---------- Data extract ----------
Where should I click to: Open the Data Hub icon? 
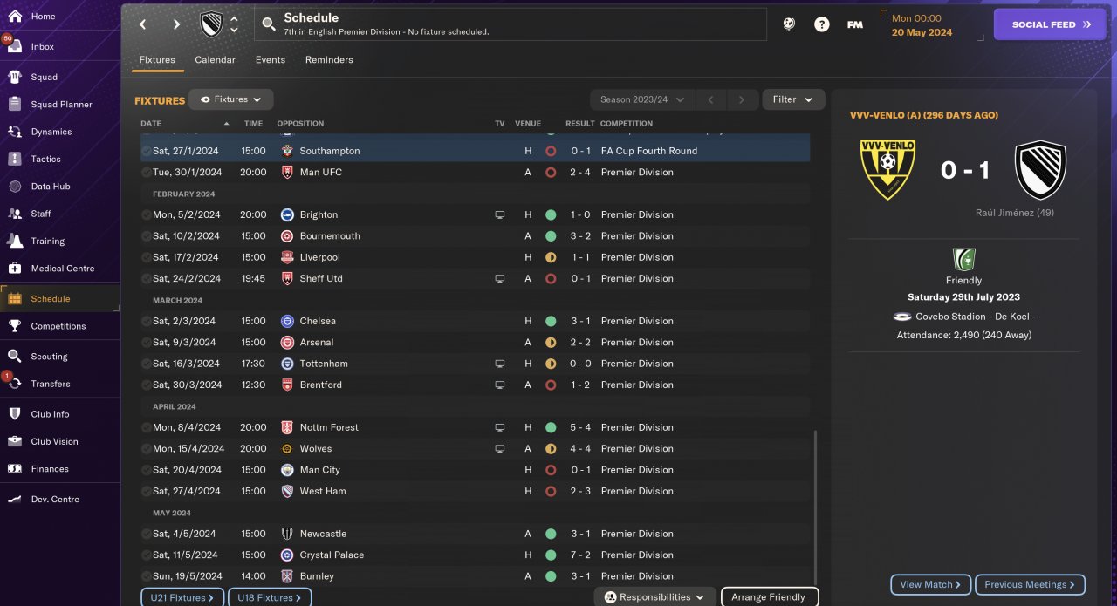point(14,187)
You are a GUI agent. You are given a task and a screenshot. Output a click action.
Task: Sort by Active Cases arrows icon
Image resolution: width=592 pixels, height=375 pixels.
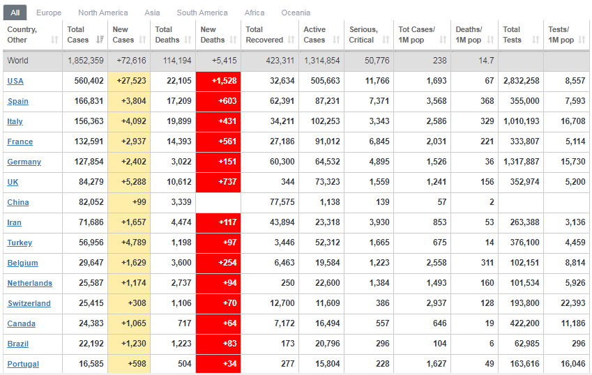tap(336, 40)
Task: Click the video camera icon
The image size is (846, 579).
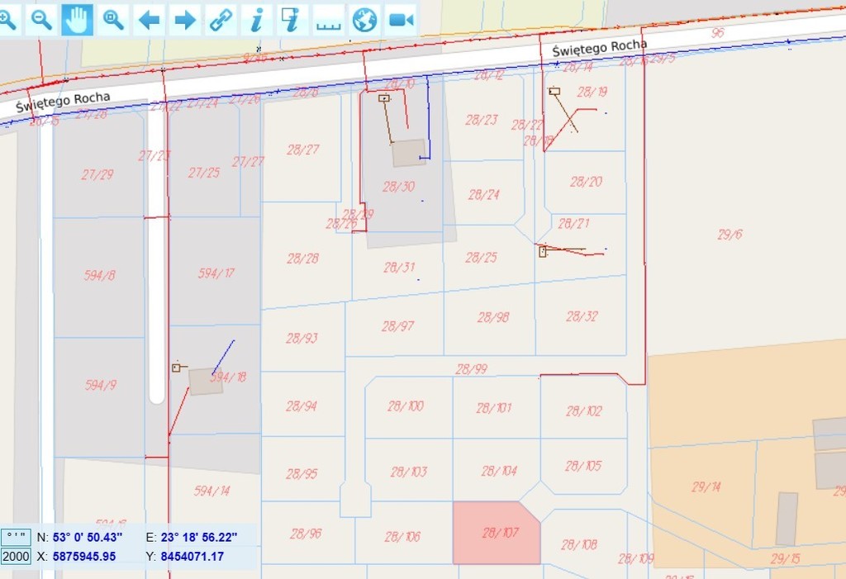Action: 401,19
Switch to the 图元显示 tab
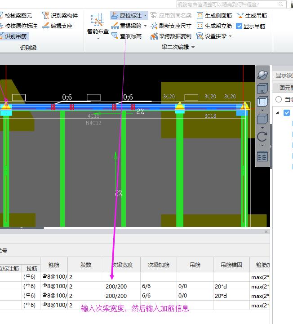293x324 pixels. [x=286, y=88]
----------
---------- Data extract ----------
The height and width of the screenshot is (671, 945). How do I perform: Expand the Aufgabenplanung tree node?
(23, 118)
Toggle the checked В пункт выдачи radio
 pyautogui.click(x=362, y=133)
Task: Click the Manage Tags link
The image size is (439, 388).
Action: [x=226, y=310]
----------
---------- Data extract ----------
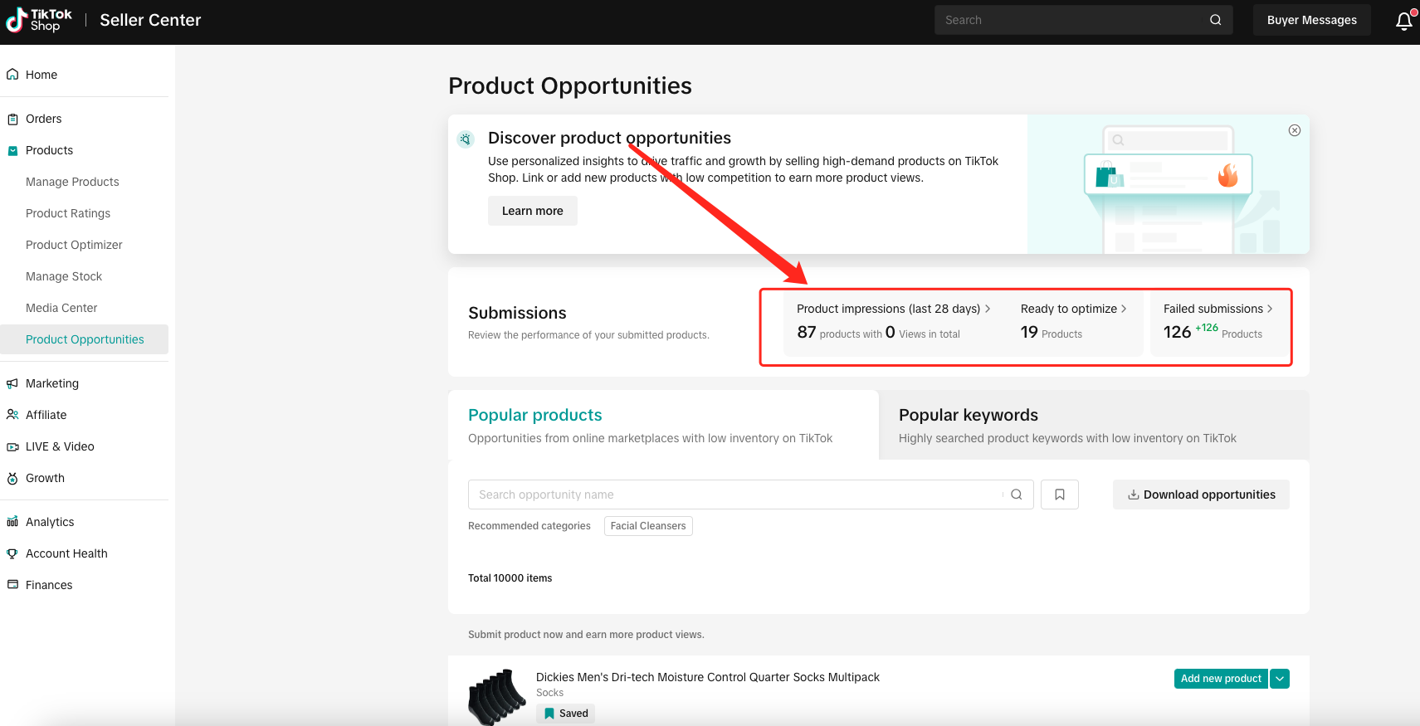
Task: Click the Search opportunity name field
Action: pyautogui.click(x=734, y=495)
----------
**Problem to solve:** Pick out and copy every line of the material above that contains the word "screenshot".

**Written solution:**
You are a GUI agent. You are given a task and a screenshot. Output a click action.
The height and width of the screenshot is (671, 945). How do I perform: Expand the Aufgabenplanung tree node?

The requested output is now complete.